Reunited for a round of interviews in Toronto more recently, Villeneuve says he was impressed with Gyllenhaal’s willingness to embrace his provocative puzzle, “Enemy,” and simply couldn’t wait to work with him again.
“I think all artists, in all disciplines, you need to take risks to evolve,” said Villeneuve, noting the film is a “free” interpretation of Jose Saramago’s novel, “The Double.”
“And honestly ‘Enemy’ was a very risky project and I will never say ‘Thank you’ enough to Jake to agree to jump on this strange boat.”
So much of the film relies on Gyllenhaal’s committed performances — that of a sullen university lecturer named Adam and a small-time actor named Anthony whom Adam discovers in a movie.
Adam feels compelled to track down this eerily identical double, and is fascinated to discover Anthony is everything he is not — cocky, charismatic and self-assured.
Melanie Laurent plays Adam’s girlfriend while Sarah Gadon is Anthony’s very pregnant wife. Isabella Rossellini, who also appears in the movie, praised its myriad mysteries while attending the film festival.
“It’s an incredibly sophisticated film that made me think of Kafka, made me think of Magritte the painter, made me think of Escher, the sort of metaphysical painter, made me think of (works of) art that exist in other fields than films,” she said.
On top of it all is a nightmarish look at the sprawling city of Toronto, presented here as a dispirited wasteland, engulfed in a strange haze that feels haunted and dangerous, says Rossellini.
“(It’s) photographed beautifully … but since I’ve seen the film I haven’t looked at Toronto in the same way.” She chuckled.
“You almost feel that maybe Toronto is what caused this confusion in the identity because the city is enveloped into a cloud that makes your mind maybe go funny.”
Villeneuve says he wanted to treat Canada’s most populous metropolis as yet another character in the film, and relished the chance to play with its urban landscape in strange ways.
The unique vision helped earn “Enemy” five trophies at the recent Canadian Screen Awards, including a best director award for Villeneuve.
Gyllenhaal, who juxtaposes quirky indies including “Jarhead” and “Donnie Darko” with more commercially bent features like “Prince of Persia: The Sands of Time” and “Source Code,” says he’ll always be drawn to smaller indie pictures.
“You’re away from the eyes of judgment and critical aspects that start very early on in a bigger-sized movie where there’s more risk, financial risk,” he said.
“You get to explore in the sort of bubble and that’s what this was and that’s what I love to do and ironically that’s what Denis did when we made the next movie that I made with him (‘Prisoners’), even in a large context.
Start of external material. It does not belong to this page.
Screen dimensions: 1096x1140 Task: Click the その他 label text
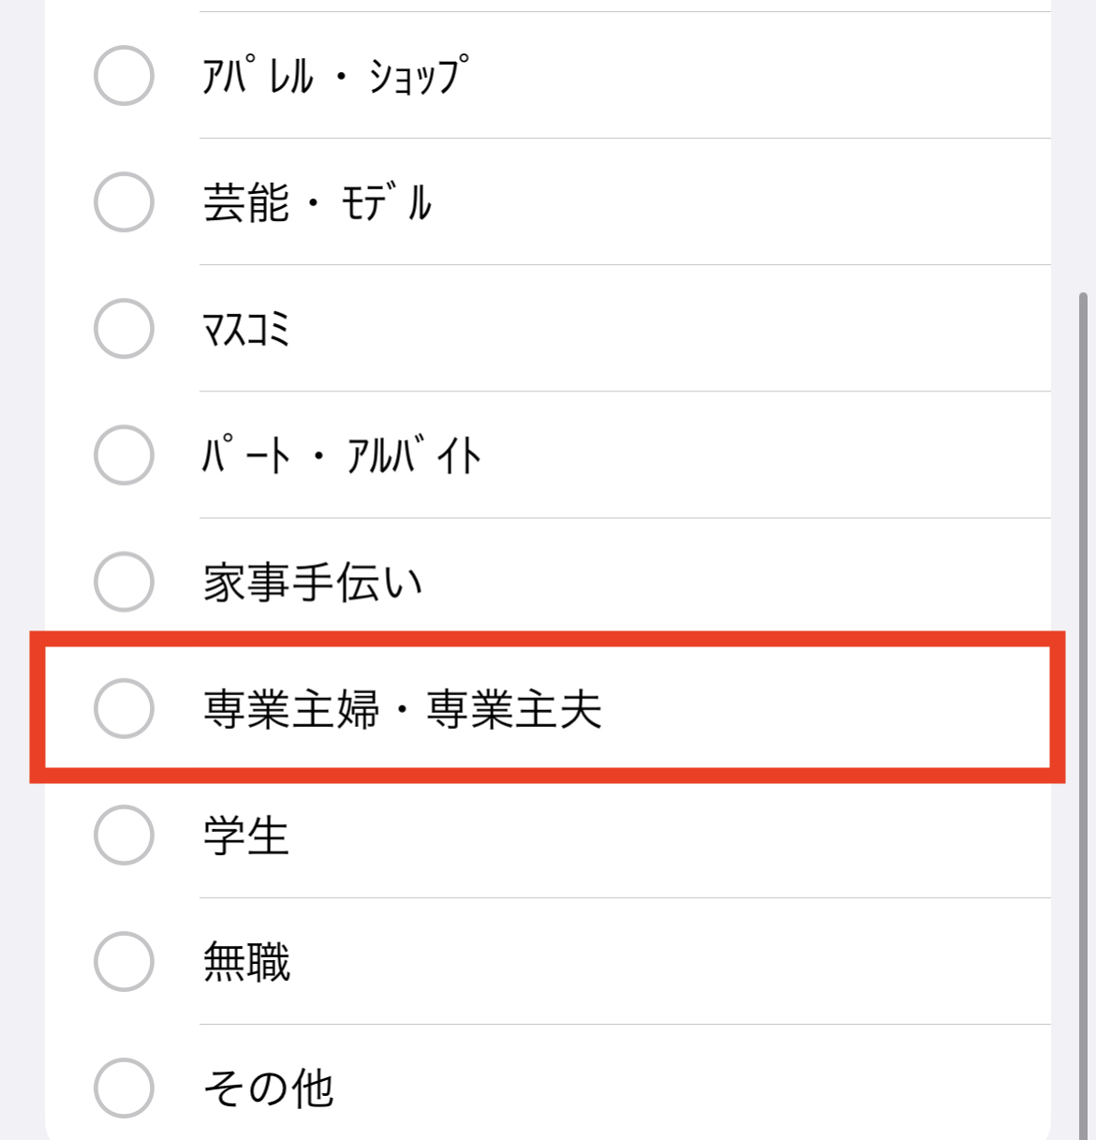[269, 1088]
It gave me a lot of faith in the movie-making process at any size — that it was possible to have a relationship with a director and make a movie that is a big-budget movie and still maintain real character and real connection.”
At the film festival last September, Villeneuve couldn’t help revealing his anxiety over how “Enemy” would be received.
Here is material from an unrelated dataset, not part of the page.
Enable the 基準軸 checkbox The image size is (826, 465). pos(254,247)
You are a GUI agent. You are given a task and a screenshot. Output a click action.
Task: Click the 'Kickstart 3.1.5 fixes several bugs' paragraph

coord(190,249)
“When you make a movie, it’s always flirting with disaster. You never know. A movie exists when it’s seen by an audience. You never know at the end of the day — it’s like a wish, a dream, but you don’t know if they will share the dream,” he said.
“When the audience will (sit) in the theatre to see ‘Enemy,’ they have to know that I want to play with them. It’s really like a game.”
“Enemy” opens Friday.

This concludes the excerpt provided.